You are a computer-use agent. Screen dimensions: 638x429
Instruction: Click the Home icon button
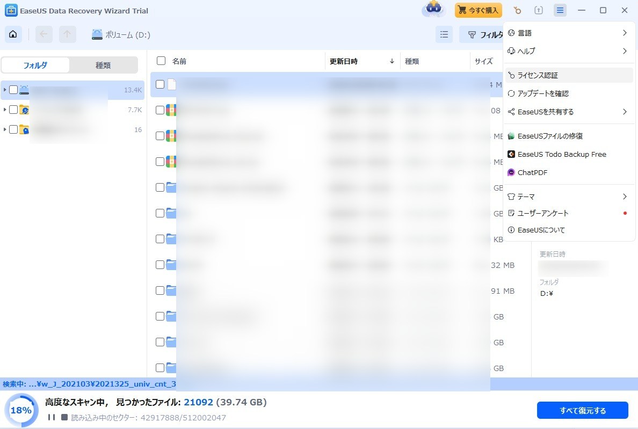(13, 35)
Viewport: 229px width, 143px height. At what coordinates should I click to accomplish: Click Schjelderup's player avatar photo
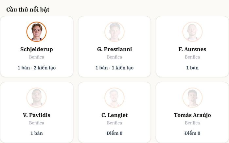click(x=37, y=32)
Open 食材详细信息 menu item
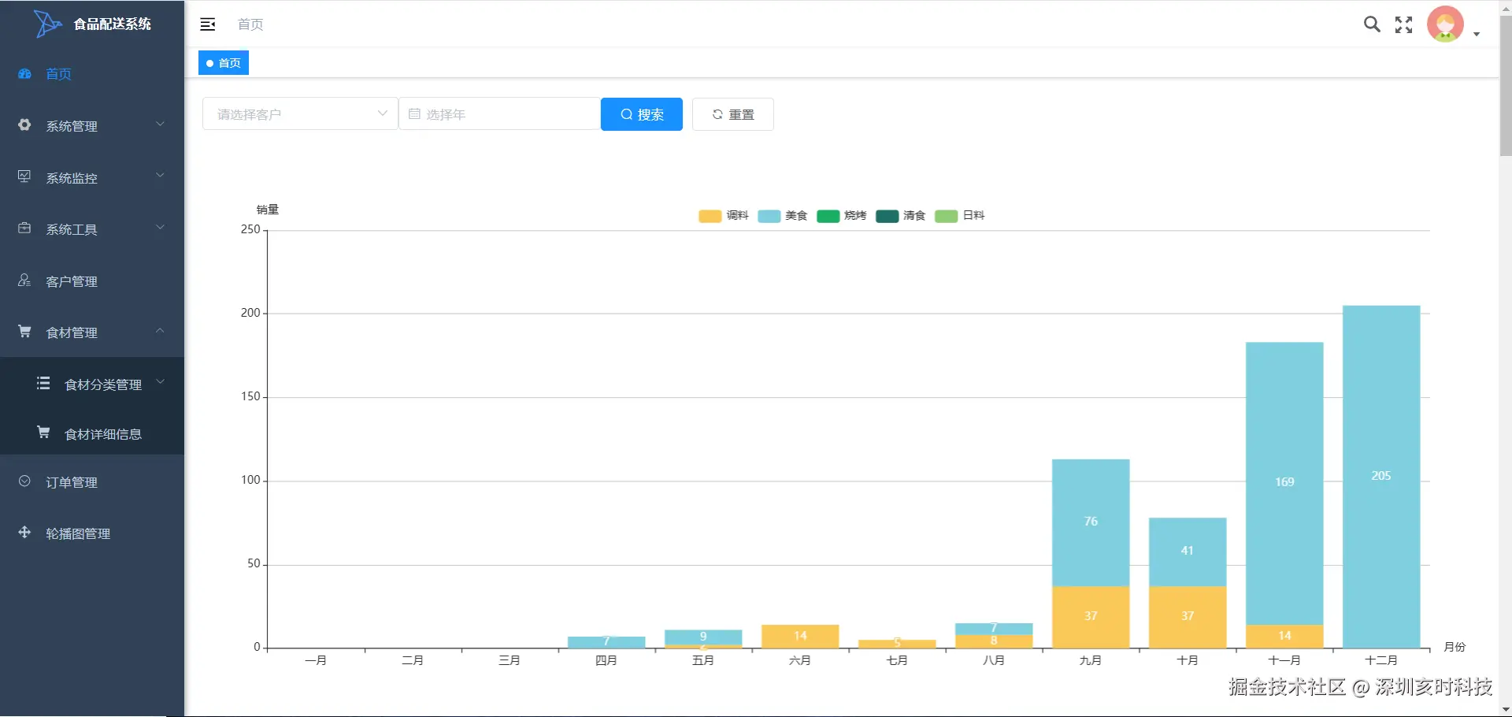Viewport: 1512px width, 717px height. point(102,434)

□ □ □ □

*REQUIRED WORK*: Reproduce the data verbatim. Do not carry any picture into the copy.

*WRITTEN ANSWER*:
You are a computer-use agent. Screen dimensions: 638x429
Instruction: Click the Home icon button
(13, 35)
Viewport: 229px width, 143px height. At what coordinates should I click to accomplish: Click Schjelderup's player avatar photo
click(x=37, y=32)
Open 食材详细信息 menu item
Viewport: 1512px width, 717px height. point(102,434)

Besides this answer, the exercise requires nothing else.